In the Roaring ’20s, the lack of corporate disclosure allowed a massive financial crisis to build up without anyone noticing. A century later, the growth of a new shadow economy could pose similar risks.

The hallmark of a private-equity deal is the so-called leveraged buyout. Funds take on massive amounts of debt to buy companies, with the goal of reselling in a few years at a profit. If all of that debt becomes hard to pay back—because of, say, an economic downturn or rising interest rates—a wave of defaults could ripple through the financial system. In fact, this has happened before: The original leveraged buyout mania of the 1980s helped spark the 1989 stock-market crash. Since then, private equity has grown into a $12 trillion industry and has begun raising much of its money from unregulated, nonbank lenders, many of which are owned by the same private-equity funds taking out loans in the first place.

Meanwhile, interest rates have reached a 20-year high, posing a direct threat to private equity’s debt-heavy business model. In response, many private-equity funds have migrated toward even riskier forms of backroom financing. Many of these involve taking on even more debt on the assumption that market conditions will soon improve enough to restore profitability. If that doesn’t happen—and many of these big deals fail—the implications could be massive.

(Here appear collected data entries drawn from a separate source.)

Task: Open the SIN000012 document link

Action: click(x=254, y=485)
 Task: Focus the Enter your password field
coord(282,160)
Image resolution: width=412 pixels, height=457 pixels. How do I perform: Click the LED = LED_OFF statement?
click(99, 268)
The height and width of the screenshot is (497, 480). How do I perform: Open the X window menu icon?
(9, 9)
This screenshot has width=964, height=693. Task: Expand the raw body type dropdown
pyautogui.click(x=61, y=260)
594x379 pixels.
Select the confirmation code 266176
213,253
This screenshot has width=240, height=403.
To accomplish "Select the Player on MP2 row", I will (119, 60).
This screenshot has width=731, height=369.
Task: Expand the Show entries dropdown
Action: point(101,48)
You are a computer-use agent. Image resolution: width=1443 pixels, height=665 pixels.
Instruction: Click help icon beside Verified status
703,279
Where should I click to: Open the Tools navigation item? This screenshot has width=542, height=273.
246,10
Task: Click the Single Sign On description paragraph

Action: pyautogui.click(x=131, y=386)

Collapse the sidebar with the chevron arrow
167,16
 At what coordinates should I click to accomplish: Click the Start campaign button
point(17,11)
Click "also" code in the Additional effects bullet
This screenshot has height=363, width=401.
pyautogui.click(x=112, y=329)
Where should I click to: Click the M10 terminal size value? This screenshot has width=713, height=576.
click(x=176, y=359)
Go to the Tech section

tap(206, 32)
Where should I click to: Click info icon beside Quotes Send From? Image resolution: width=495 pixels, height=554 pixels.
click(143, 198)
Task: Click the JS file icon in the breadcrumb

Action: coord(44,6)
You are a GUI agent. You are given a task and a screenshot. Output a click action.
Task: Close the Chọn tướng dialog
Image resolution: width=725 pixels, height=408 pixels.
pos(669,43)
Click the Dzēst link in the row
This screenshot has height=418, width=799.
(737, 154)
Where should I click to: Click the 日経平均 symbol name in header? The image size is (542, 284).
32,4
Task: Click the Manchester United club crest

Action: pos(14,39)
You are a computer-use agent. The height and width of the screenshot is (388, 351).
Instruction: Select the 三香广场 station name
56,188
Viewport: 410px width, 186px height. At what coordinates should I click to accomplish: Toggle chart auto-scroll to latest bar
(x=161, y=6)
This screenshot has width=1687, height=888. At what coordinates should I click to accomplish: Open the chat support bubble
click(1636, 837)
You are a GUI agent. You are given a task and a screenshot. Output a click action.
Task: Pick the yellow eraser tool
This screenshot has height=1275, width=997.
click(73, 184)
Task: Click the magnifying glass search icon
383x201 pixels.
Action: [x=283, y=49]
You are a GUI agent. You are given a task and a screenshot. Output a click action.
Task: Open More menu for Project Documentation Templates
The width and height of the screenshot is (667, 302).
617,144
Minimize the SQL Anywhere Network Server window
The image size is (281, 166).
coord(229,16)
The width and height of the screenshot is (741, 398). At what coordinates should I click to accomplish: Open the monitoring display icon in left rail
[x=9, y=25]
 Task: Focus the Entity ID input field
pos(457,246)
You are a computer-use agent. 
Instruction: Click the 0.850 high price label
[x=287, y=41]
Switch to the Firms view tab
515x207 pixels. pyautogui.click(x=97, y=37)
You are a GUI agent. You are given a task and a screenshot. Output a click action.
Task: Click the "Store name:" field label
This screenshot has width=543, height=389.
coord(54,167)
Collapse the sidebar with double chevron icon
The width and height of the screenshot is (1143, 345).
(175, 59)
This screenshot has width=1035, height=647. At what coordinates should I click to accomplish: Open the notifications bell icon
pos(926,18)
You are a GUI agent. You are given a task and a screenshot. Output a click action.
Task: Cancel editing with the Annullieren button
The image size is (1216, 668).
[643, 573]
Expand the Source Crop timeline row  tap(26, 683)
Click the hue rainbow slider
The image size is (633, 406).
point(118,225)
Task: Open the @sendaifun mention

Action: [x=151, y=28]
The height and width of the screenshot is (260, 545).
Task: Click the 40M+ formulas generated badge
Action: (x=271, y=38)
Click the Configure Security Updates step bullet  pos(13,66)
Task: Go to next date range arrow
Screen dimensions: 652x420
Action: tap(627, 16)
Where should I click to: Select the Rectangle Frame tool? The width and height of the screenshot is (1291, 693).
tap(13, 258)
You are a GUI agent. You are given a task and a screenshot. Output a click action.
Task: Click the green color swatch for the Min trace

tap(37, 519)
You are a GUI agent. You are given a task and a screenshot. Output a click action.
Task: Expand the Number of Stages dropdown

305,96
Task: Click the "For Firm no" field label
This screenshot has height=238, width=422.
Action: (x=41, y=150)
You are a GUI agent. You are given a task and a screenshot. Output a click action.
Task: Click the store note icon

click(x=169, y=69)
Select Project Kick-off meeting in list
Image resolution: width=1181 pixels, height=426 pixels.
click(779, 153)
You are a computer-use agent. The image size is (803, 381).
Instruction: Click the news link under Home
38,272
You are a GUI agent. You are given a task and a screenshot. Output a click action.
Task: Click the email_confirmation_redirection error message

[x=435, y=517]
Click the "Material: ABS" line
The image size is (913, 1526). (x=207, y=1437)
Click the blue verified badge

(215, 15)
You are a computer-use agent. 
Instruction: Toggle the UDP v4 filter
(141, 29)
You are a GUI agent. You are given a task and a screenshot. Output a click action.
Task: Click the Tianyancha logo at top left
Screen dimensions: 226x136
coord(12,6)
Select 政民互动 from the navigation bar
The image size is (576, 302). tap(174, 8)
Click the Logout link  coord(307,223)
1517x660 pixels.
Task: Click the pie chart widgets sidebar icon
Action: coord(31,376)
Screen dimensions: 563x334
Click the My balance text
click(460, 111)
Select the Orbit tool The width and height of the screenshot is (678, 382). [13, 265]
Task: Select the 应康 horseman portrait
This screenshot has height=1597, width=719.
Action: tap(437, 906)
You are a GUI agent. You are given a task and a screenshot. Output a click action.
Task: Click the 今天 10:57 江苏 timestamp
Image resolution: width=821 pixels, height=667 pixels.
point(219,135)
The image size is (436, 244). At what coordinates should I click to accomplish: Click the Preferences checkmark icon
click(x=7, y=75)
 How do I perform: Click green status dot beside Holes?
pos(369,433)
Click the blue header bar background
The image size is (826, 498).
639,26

[Joe Nocera and Bethany McLean: What financial engineering does to hospitals]

The industry counters that private markets are a better place for risky deals precisely because they have fewer ties to the real economy. A traditional bank has a bunch of ordinary depositors, whereas if a private-equity firm goes bust, the losers are institutional investors: pension funds, university endowments, wealthy fund managers. Bad, but not catastrophic. The problem, once again, is that no one knows how true that story is. Banks have to disclose information to regulators about how much they’re lending, how much capital they’re holding, and how their loans are performing. Private lenders sidestep all of that, meaning that regulators can’t know what risks exist in the system or how tied they are to the real economy.

“Everything could be just fine,” says Ana Arsov, a managing director at Moody’s Analytics who specializes in private lending. “But the point is that we don’t have the information we need to assess risk. Who is making these loans? How big are they? What are the terms? We just don’t know. So the worry is that the leverage in the system might grow and grow and grow without anyone noticing. And we really don’t know what the effects could be if something goes wrong.”

The government appears to be at least somewhat aware of this problem. In August, the SEC proposed a new rule requiring private-equity fund advisers to give more information to their investors. That’s better than nothing, but it hardly addresses the bad behavior or systemic risk. Nearly a century ago, Congress concluded that the nation’s economic system could not survive as long as its most powerful companies were left to operate in the shadows. It took the worst economic cataclysm in American history to learn that lesson. The question now is what it will take to learn it again.